Final Assignment: Robust Journey Planning

For this final project, we developed a robust public transport route planner using a dataset from SBB. Our route planner is designed to determine the quickest route between departure and arrival stops, considering a desired arrival time and a given confidence tolerance represented as interquartiles.
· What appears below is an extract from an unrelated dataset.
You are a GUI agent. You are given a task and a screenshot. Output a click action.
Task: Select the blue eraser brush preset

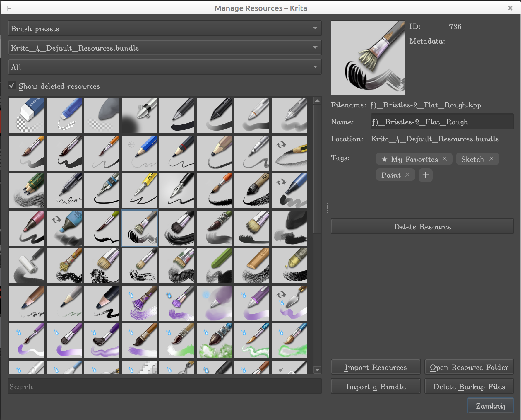click(27, 116)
For example, it can answer questions like "Which route from A to B is the fastest at least Q% of the time if I need to arrive at B before time T?" To achieve this, we implemented the found a way to modelise the delays, developed an algorithm that we named "MC-R-Choo-RAPTOR" (highly inspired from [1]), managed data using PySpark, and showcased the results using ipywidgets.
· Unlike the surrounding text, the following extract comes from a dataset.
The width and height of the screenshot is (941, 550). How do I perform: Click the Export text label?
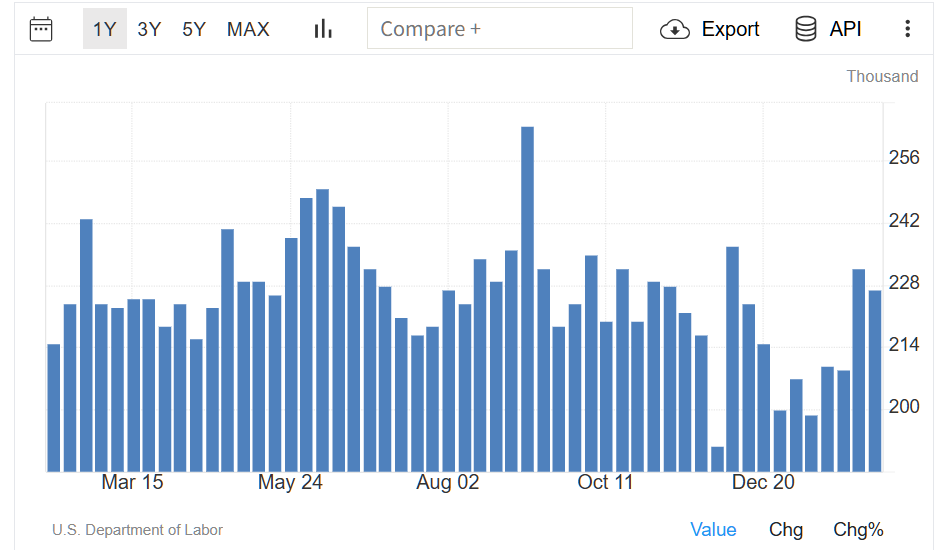(730, 29)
You can watch the presentation of the project here

[1] D. Delling, T. Pajor & R.F. Werneck Round-Based Public Transit Routing

Code Organisation

Code architecture:

.
├── Dockerfile
├── README.md
├── data                                # Contains all the data built during the preprocessing
├── environment.yml
├── figs
├── spark_processing
│   ├── Delay_modeling.ipynb            # Model the distributions of the delays
│   ├── backtesting.ipynb               # Notebook to backtest the success of a given trip  
│   ├── Network_modeling.ipynb          # Build the tables from the raw data
│   └── set_env.ipynb                   # Take the data from hdfs and save them locally             
├── post-init.sh
├── requirements.txt
├── algorithm
│   ├── choo_raptor.py                  # Implementation of the trip planner main algorithm
│   ├── load_data.py                    # Helper to create and load all the classes
│   ├── tests.py                        # Contains some tests for a few trips
│   ├── classes.py                      # Contains the definitions of all the objects used by MC-R-Choo-RAPTOR
│   └── main.ipynb                      # Main notebook, frontend of the trip planner
└── workflows
    └── my-workflow.yaml

Our project is a combination of multiple notebooks and python files.
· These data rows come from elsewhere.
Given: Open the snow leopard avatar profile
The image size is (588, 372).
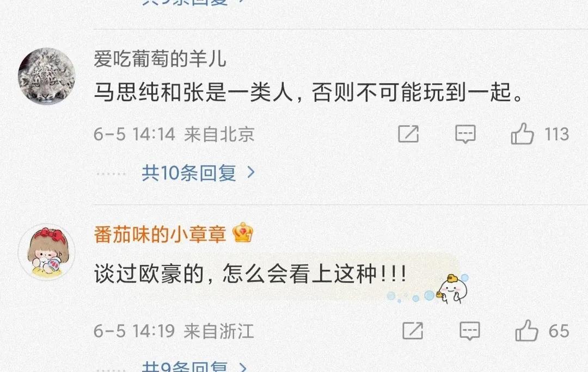Looking at the screenshot, I should (47, 77).
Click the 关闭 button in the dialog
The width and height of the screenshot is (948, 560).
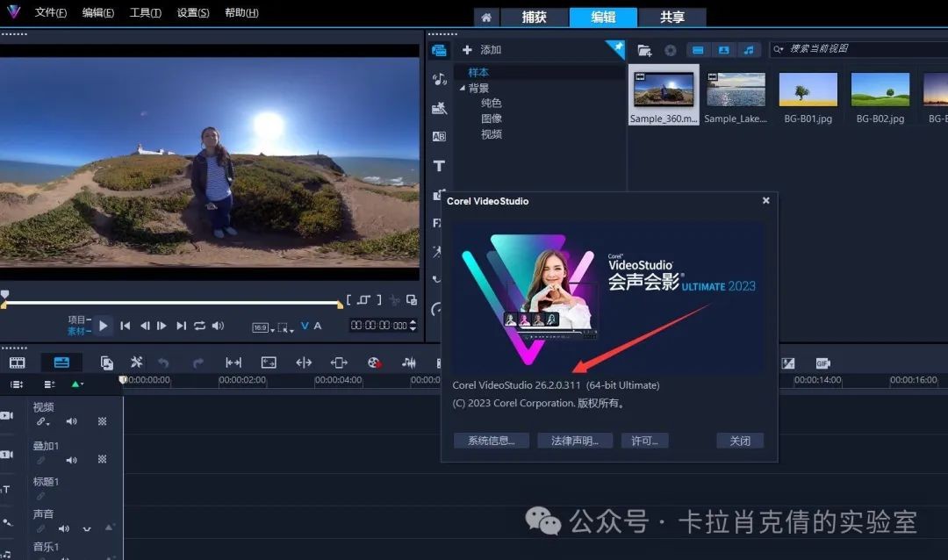pos(740,441)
To simply use the route planner, you can directly run the notebook algorithm/main.ipynb.

In order to run the project from scratch, you will need to run the following notebooks:

Network_modeling.ipynb: This notebook take the raw data, filter the data and create all the tables needed for the main algorithm. It saves the processed tables in hdfs under /${USERNAME}/final/data/clean/.

Delay_modeling.ipynb: This notebook performes an exploratory data analysis of the data in order to infer some key insights about the delays. Then it creates a table with the parameters of the distribution of the delays for each stop under different time and transport type categories. It also saves the processed data in hdfs under /${USERNAME}/final/data/clean/.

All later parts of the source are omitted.